Alphabetical index; ending imperfectly. This index, which is also found in another Italian manuscript of this text sold at textmanuscripts.com (archives, Reference number 236), was not included in the Venice 1475 edition, but was included at the beginning of the Venice, Dionysius Bertochus, 1489, and all subsequent editions, including the 1507-1509 edition of the complete commentary.

Richard of Middleton (Richardus de Mediavilla, or de Meneville), Commentary of the Fourth Book of Peter Lombard’s Sentences); see Friedrich Stegmüller, Repertorium commentariorum in sententias Petri Lombardi, Würzburg, 1947, no. 722, vol. 1, pp. 349-354; there is no modern critical edition, but Book Four was printed a number of times in the fifteenth and early sixteenth centuries (Venice, Christophorus Arnoldus, about 1474 or 1477, Hain-Copinger 10985, Goff M424; Venice, Christophorus Arnoldus, about 1476-8, Hain-Copinger 10984, Goff M 423; Venice, Dionysisus Bertochus, 1489, Hain-Copinger 10986; Venice, Bonetus Locatellus, 1499, Hain Copinger 10987, Goff M426; and Lyons, Johannes Clein, 1504).

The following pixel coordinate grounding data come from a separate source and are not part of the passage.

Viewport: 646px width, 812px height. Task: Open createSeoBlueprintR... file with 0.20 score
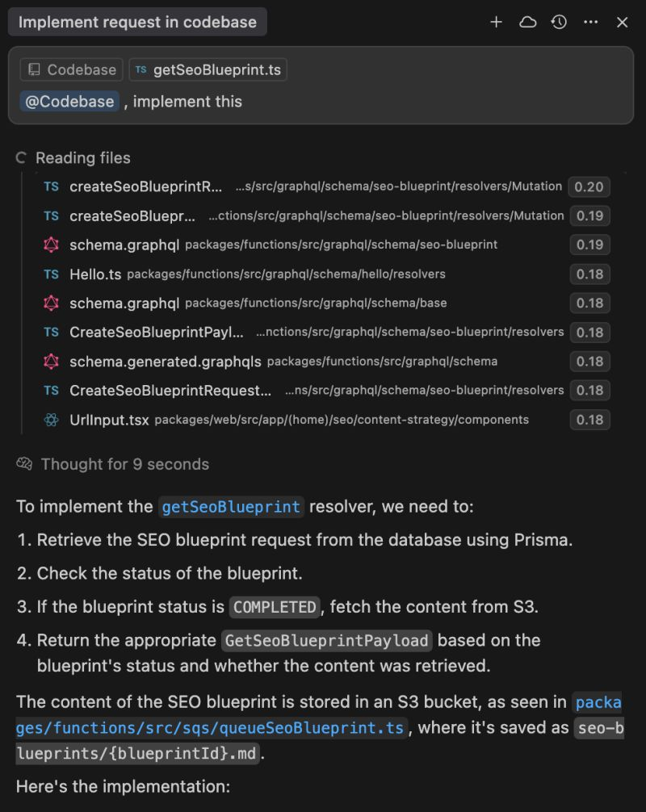(145, 186)
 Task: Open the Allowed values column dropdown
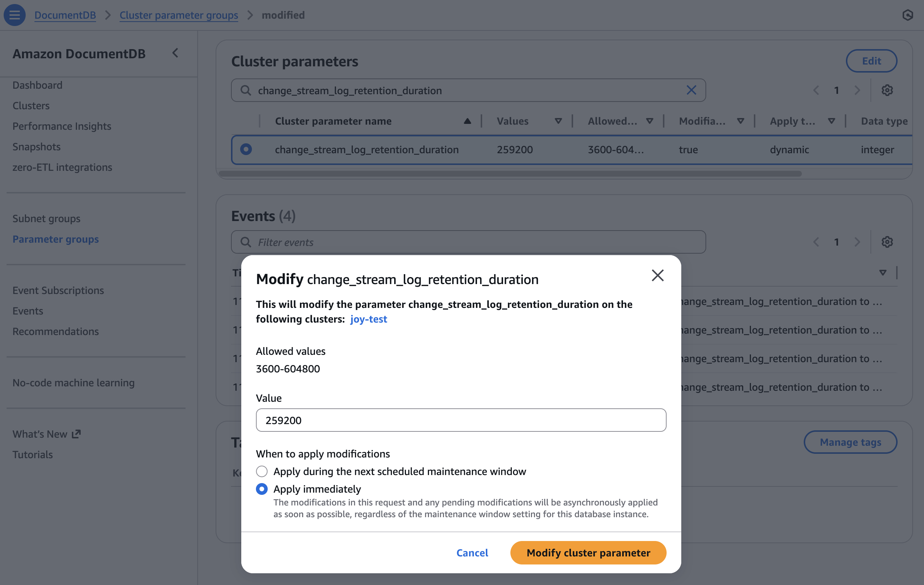[x=650, y=121]
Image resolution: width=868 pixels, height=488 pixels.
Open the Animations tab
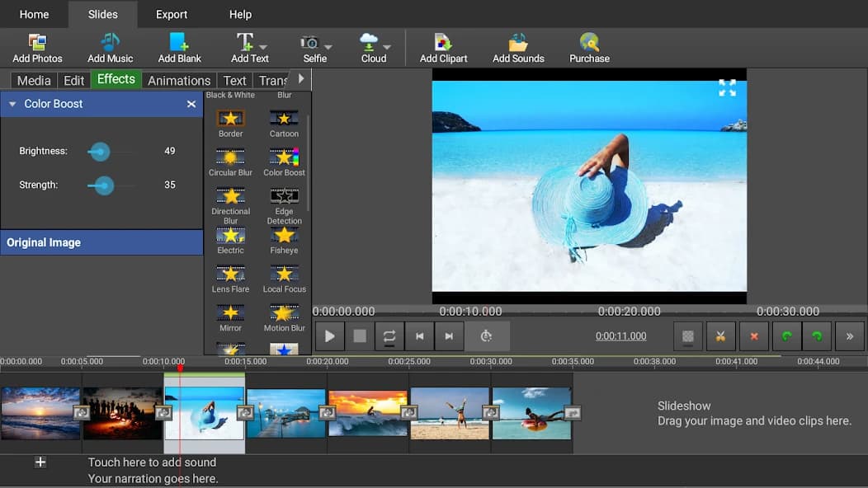tap(179, 80)
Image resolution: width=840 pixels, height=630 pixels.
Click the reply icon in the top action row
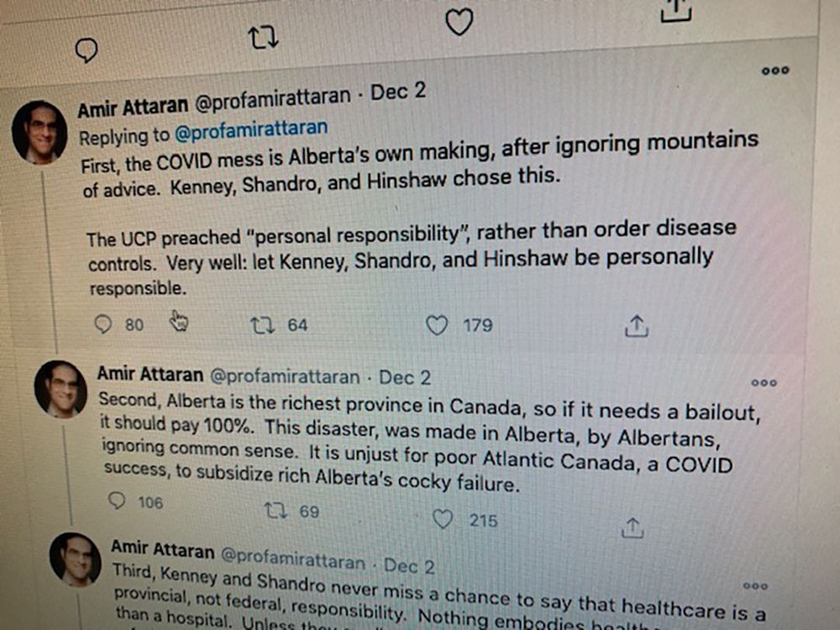click(x=87, y=51)
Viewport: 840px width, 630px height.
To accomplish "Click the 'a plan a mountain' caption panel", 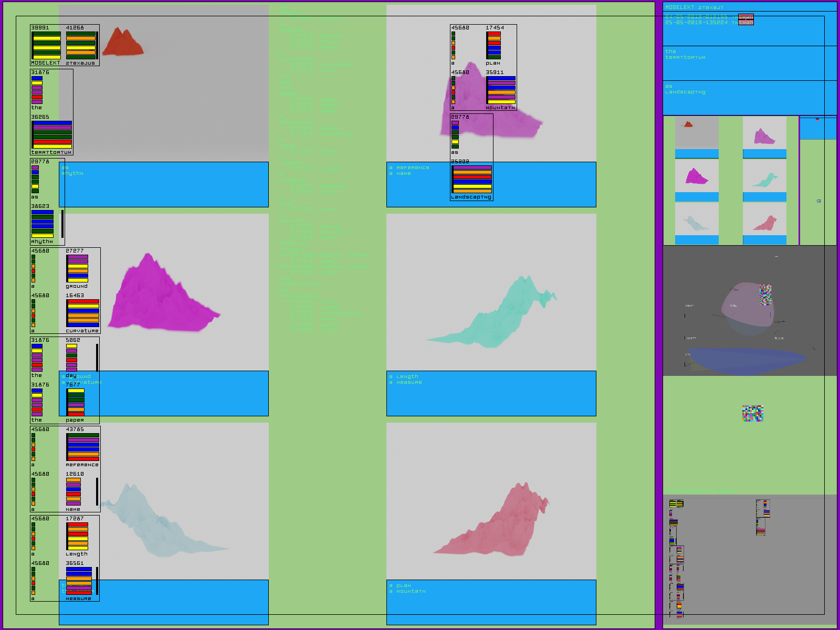I will click(x=491, y=602).
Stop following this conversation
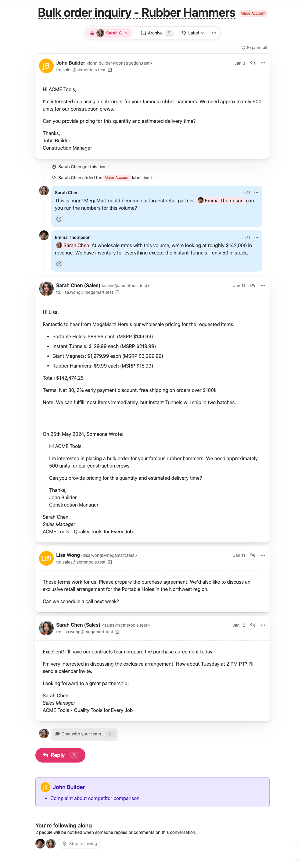305x868 pixels. click(80, 844)
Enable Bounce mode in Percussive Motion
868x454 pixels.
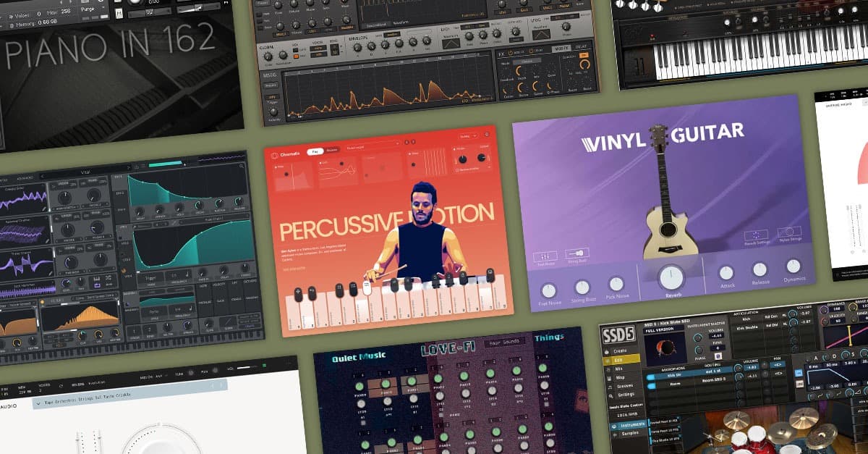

The entire four books were printed in Venice between 1507-1509 by Lazaro Soardi (Sacratissima theologie vel doctoris eximii Richardi de Media Villa ordinis seraphici in primum sententiarum …. ) and in Brescia in 1591, see Super quatuor libros sententiarum Petri Lombardi, IV Vols., Brescia: M.A. Gonzaga, 1591 reprint Minerva: Frankfurt a.M., 1963.

Few details are known about the life of the author, the Franciscan friar, Richardus de Mediavallia (or de Meneville), or Richard of Middleton (fl. 1249-1302). He was born either in England or France and studied at the University of Paris, where he was part of the Franciscan commission investigating the works of Peter of John Olivi in 1283. He was a master at the Franciscan house of studies in Paris from 1284-1287 and served as the Provincial master of France in 1295. He later taught at the Franciscan studium in Naples, where he was the tutor of Louis of Anjou. He was the author of a number of works in addition to this Commentary, including biblical commentaries, sermons, Questiones, and three sets of Quodlibets. His work was valued through the fifteenth century; modern scholars note that his contributions to natural philosophy are particularly important. He died c. 1302.

Apart the Bible, there is no theological work more commented on than The Sentences, written in the mid-twelfth century by Peter Lombard. Every medieval theology student attended lectures on The Sentences, and most important medieval theologians left written commentaries on the text, ranging from Albert the Great and Thomas Aquinas, to William of Ockham and even Martin Luther. This manuscript is a commentary on the fourth book of the Sentences, which discusses God, the Sacraments and the Four Last Things (Death, Last Judgment, Hell, and Heaven).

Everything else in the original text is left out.